Primordial black hole compaction function from stochastic fluctuations in ultra-slow-roll inflation

TL;DR

This paper investigates primordial black hole formation during ultra-slow-roll inflation, revealing that stochastic effects create spiky density profiles that significantly impact PBH abundance and mass distribution, challenging previous assumptions.

Contribution

It introduces a novel analysis of stochastic effects on PBH formation, showing the importance of spiky profiles and their influence on PBH abundance and mass spectrum.

Findings

Stochastic effects produce spiky, non-Gaussian density profiles.

PBH abundance can be enhanced by up to a factor of 10^9.
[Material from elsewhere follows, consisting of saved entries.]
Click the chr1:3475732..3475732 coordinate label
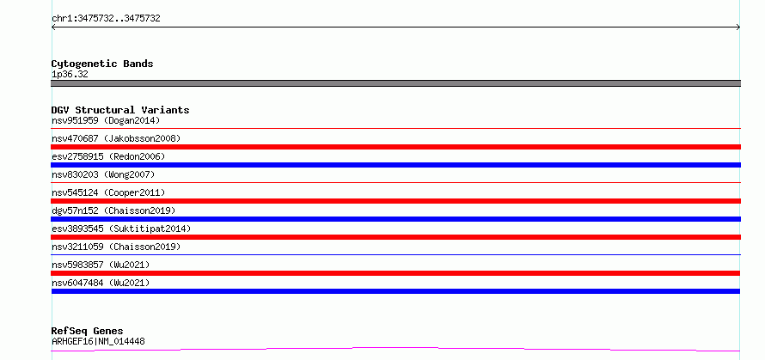click(106, 19)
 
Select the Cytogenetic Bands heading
click(102, 64)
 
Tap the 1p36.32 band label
click(70, 75)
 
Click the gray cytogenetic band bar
click(395, 83)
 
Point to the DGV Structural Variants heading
click(120, 110)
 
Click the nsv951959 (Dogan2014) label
click(106, 120)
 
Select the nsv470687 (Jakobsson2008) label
click(116, 138)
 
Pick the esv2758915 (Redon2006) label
click(108, 156)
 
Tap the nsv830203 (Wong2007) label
click(103, 174)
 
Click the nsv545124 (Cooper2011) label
click(108, 192)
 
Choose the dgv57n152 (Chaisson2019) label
click(113, 211)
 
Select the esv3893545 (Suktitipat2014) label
click(121, 229)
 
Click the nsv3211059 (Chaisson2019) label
click(116, 247)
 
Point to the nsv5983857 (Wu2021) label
click(101, 265)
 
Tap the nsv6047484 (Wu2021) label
click(101, 283)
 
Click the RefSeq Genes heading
click(87, 332)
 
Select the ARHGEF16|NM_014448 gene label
click(98, 342)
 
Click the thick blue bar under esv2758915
click(395, 165)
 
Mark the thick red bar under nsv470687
click(395, 147)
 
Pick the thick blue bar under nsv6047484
click(395, 291)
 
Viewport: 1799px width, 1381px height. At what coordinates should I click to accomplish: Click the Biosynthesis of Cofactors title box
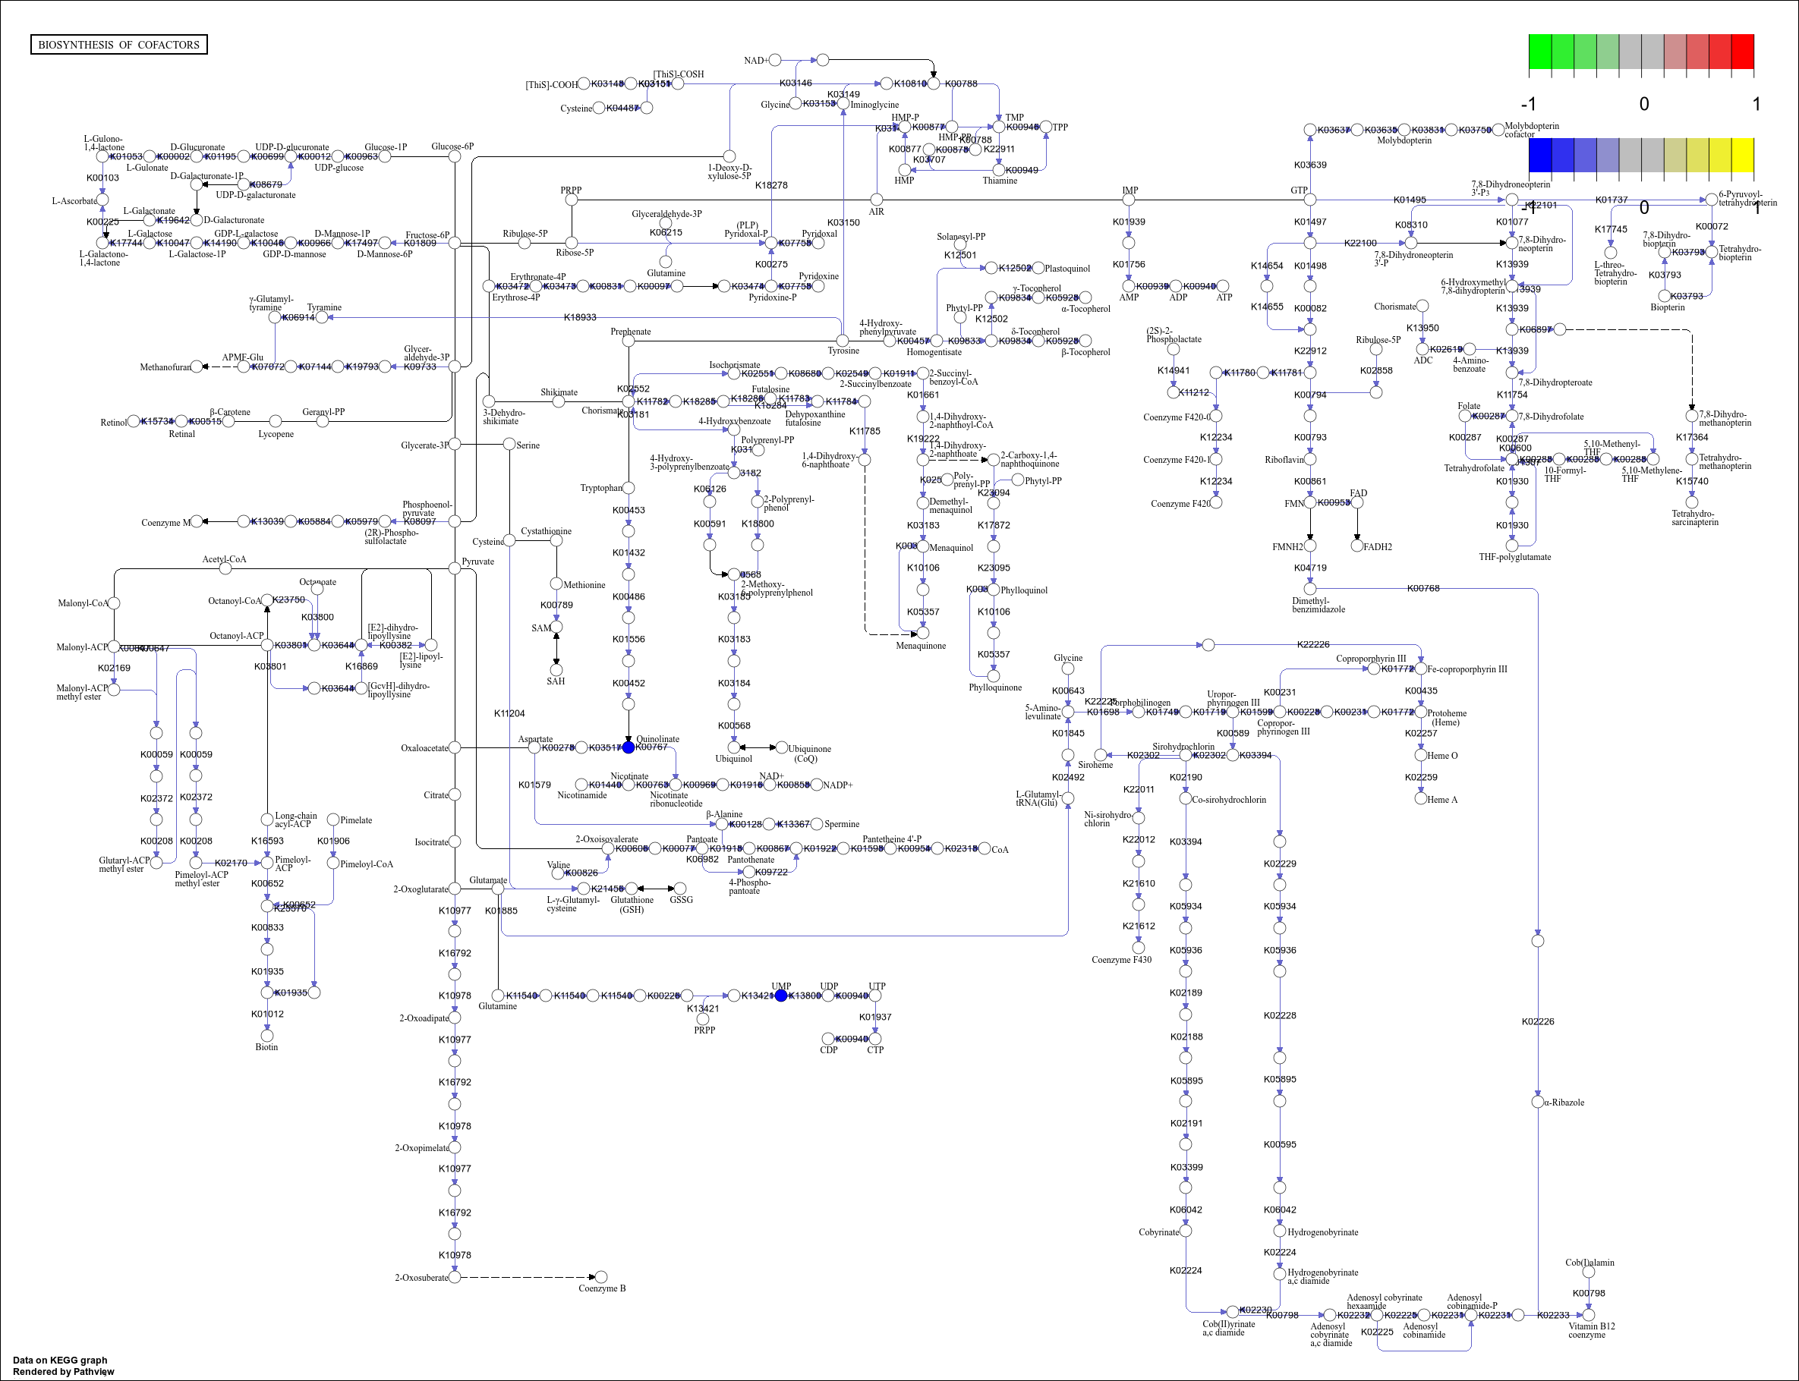(x=118, y=44)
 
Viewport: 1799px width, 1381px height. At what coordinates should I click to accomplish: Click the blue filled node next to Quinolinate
(x=629, y=747)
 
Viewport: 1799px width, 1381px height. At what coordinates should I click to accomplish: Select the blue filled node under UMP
(x=781, y=996)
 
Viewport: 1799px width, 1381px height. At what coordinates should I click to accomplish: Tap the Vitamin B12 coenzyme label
(x=1591, y=1330)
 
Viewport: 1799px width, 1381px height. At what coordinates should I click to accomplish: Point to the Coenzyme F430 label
(x=1120, y=959)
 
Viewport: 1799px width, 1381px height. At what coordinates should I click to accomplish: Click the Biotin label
(x=266, y=1046)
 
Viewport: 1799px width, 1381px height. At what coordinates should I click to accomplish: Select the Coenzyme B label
(x=601, y=1288)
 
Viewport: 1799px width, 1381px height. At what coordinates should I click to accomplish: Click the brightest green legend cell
(x=1539, y=52)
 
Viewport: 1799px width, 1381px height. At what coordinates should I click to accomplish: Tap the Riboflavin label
(x=1284, y=460)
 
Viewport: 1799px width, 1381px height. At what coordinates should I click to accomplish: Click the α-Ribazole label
(x=1563, y=1103)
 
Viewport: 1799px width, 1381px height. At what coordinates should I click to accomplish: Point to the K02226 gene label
(x=1538, y=1021)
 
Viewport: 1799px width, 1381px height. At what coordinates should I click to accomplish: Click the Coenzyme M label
(x=165, y=522)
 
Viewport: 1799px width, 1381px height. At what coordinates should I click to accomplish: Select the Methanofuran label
(x=165, y=366)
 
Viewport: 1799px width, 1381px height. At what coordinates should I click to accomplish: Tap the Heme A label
(x=1441, y=799)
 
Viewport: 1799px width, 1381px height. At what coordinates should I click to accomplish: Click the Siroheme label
(x=1095, y=765)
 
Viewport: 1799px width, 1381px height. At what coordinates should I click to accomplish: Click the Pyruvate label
(x=477, y=562)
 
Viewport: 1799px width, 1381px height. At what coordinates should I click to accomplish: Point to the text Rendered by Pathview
(x=63, y=1371)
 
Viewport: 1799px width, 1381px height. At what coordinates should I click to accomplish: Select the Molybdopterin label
(x=1404, y=140)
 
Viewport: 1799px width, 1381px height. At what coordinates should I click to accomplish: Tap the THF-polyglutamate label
(x=1514, y=556)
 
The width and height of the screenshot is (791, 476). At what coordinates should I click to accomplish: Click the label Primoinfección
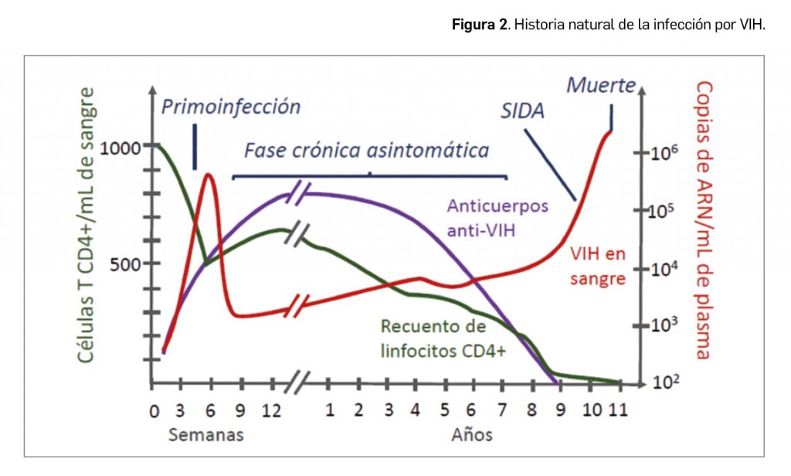(231, 107)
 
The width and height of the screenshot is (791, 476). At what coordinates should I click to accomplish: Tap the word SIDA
(521, 110)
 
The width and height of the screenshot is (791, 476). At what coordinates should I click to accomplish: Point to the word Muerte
(602, 85)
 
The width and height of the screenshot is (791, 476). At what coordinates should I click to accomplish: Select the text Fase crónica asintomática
(367, 150)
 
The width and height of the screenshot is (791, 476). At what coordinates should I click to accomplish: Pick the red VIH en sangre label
(597, 265)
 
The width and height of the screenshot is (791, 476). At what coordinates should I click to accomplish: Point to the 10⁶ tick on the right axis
(666, 152)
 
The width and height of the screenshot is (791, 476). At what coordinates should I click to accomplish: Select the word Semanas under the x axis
(206, 434)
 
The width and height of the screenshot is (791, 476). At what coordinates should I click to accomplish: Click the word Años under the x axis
(472, 434)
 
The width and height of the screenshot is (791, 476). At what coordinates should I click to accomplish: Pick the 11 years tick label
(617, 410)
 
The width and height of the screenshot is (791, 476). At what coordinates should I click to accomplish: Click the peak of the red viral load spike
(208, 175)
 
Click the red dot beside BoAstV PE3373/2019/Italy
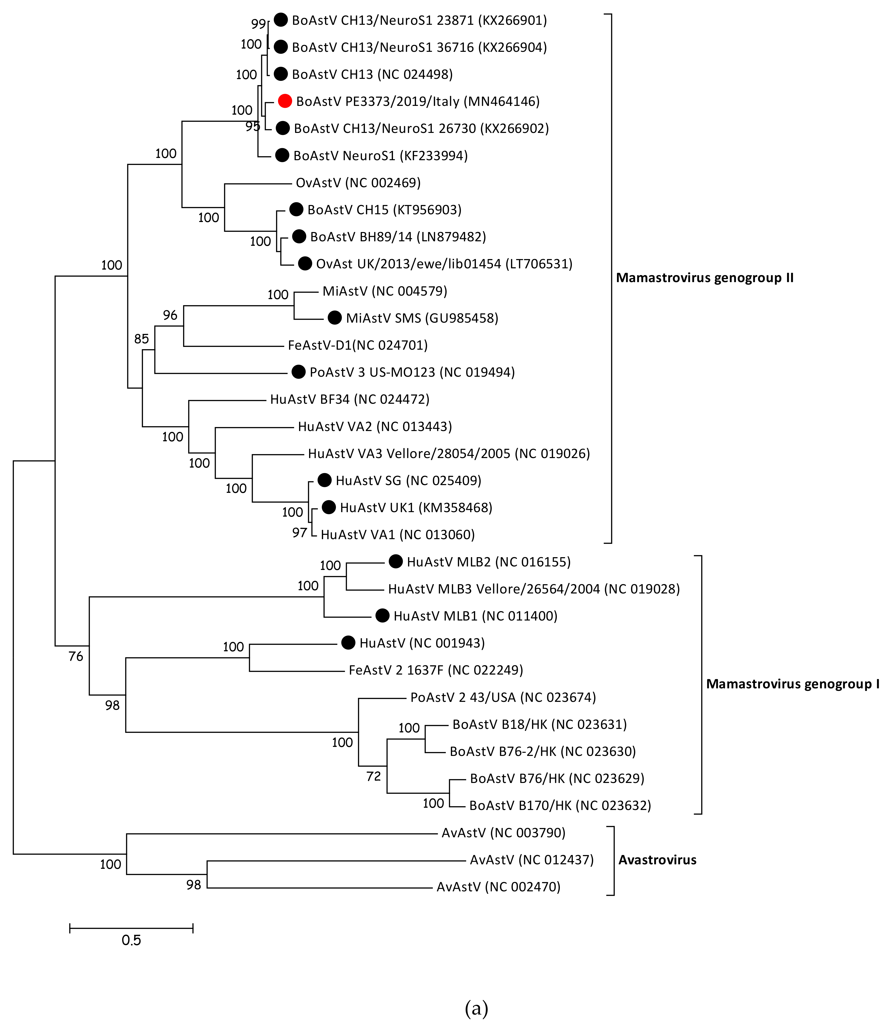pos(285,101)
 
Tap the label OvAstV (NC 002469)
pos(358,183)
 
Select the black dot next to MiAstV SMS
pos(335,318)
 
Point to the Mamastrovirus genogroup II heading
pos(704,278)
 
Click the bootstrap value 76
pos(75,657)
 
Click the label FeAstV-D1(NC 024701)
pos(358,345)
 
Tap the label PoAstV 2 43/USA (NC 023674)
pos(502,697)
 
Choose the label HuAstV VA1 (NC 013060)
pos(397,535)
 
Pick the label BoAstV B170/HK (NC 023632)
pos(560,806)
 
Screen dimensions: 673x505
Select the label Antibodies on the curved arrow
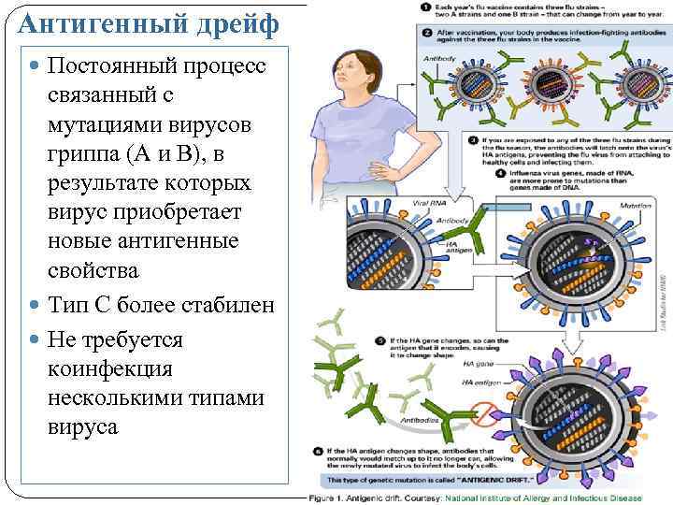click(416, 420)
PBH mass distribution spans three orders of magnitude.

Abstract

We study the formation of primordial black holes (PBH) with ultra-slow-roll inflation when stochastic effects are important. We use the $\Delta N$ formalism and simplify the stochastic equations with an analytical constant-roll approximation. Considering a viable inflation model, we find the spatial profile of the PBH compaction function numerically for each stochastic patch, without assumptions about Gaussianity or the radial profile. The stochastic effects that lead to an exponential tail for the density distribution also make the compaction function very spiky, unlike assumed in the literature. Naively using collapse thresholds found for smooth profiles, the PBH abundance is enhanced by up to a factor of $10^9$, and the PBH mass distribution is spread over three orders of magnitude in mass. The results point to a need to redo numerical simulations of PBH formation with spiky profiles.